=== REQUIRED WORK ===
Write out the entries below again, replacing "Click" with "Tap" and changing nothing else. Leave the pictures out.

* BEGIN *

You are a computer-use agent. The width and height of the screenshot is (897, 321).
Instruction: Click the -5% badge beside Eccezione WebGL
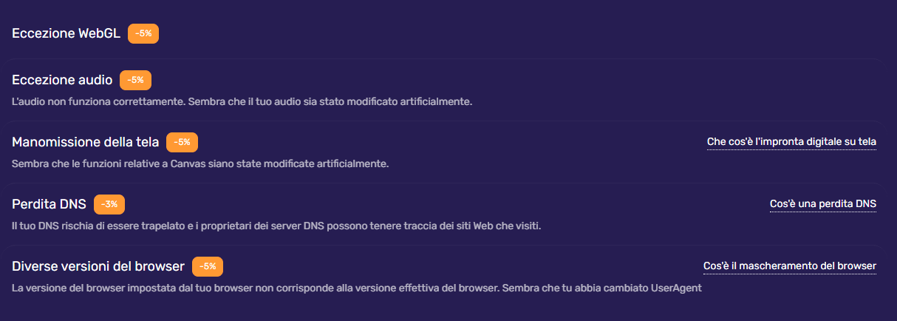pos(143,33)
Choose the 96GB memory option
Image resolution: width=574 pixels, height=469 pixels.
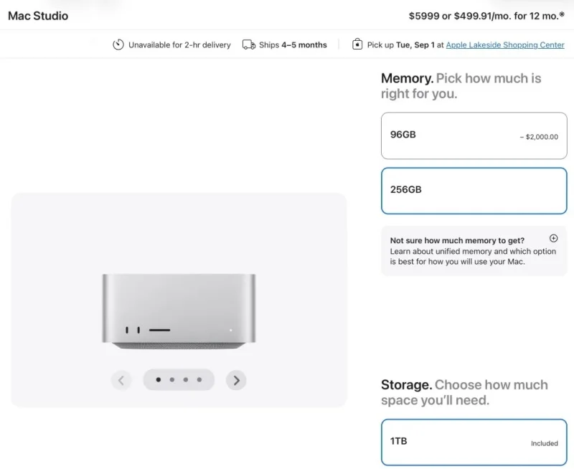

* END *

=== RIGHT ANSWER ===
You are a computer-use agent. The width and height of the screenshot is (897, 321).
Instruction: Tap the -5% badge beside Eccezione WebGL
pos(143,33)
Choose the 96GB memory option
Image resolution: width=574 pixels, height=469 pixels.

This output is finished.